§ **WHAT IS EXPECTED**
An exact copy of all the lines below is required, with every image left out.

++++ DATA PROVIDED

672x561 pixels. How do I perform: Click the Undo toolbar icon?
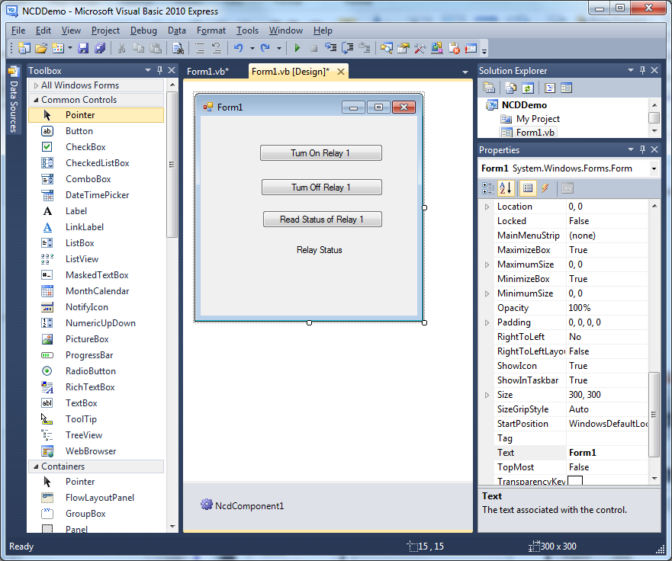coord(238,48)
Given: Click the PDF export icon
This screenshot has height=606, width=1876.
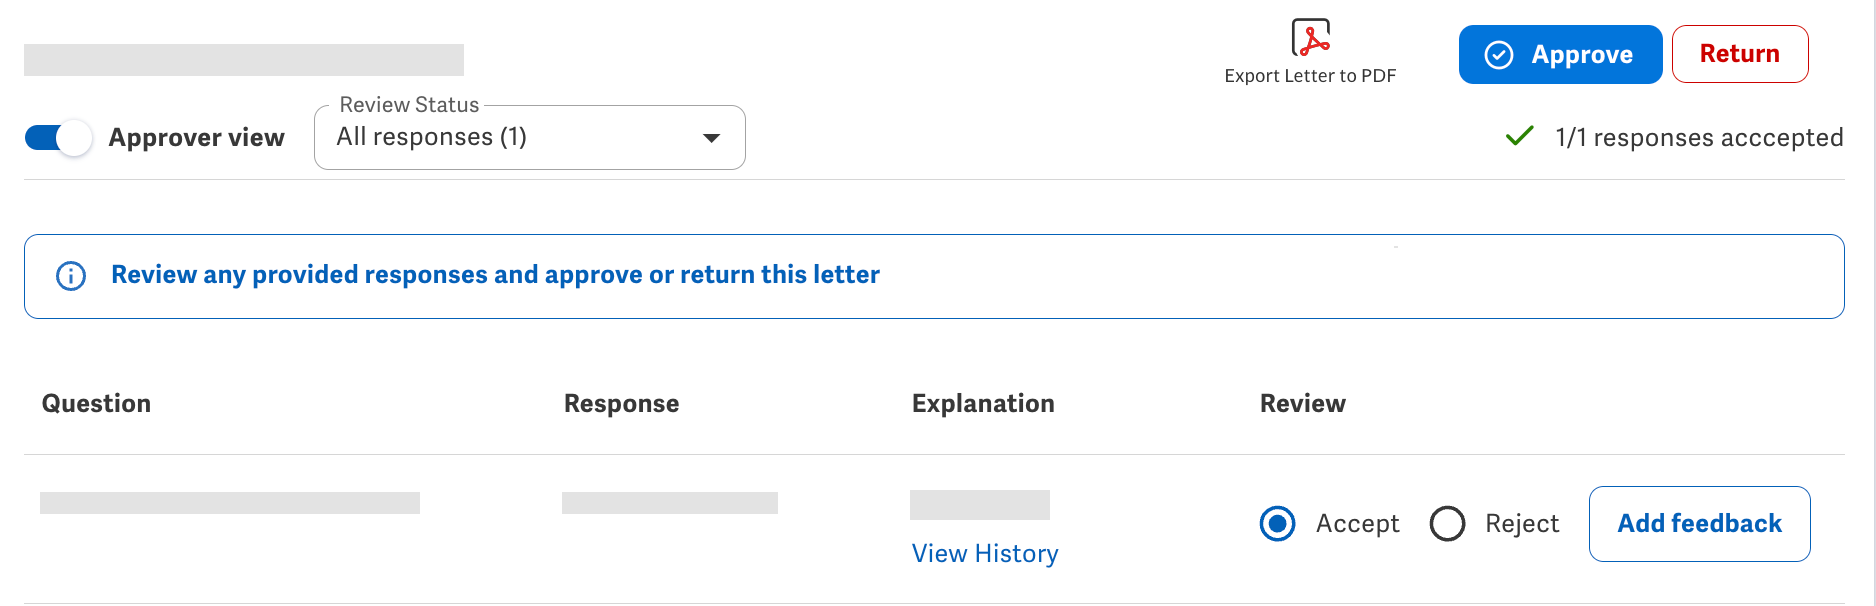Looking at the screenshot, I should click(1310, 38).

++++++++

§ **SOLUTION TO THIS EXERCISE**
672x561 pixels. How do I perform: Click the Undo toolbar icon?
coord(238,48)
Given: Click the PDF export icon
This screenshot has height=606, width=1876.
Looking at the screenshot, I should click(1310, 38).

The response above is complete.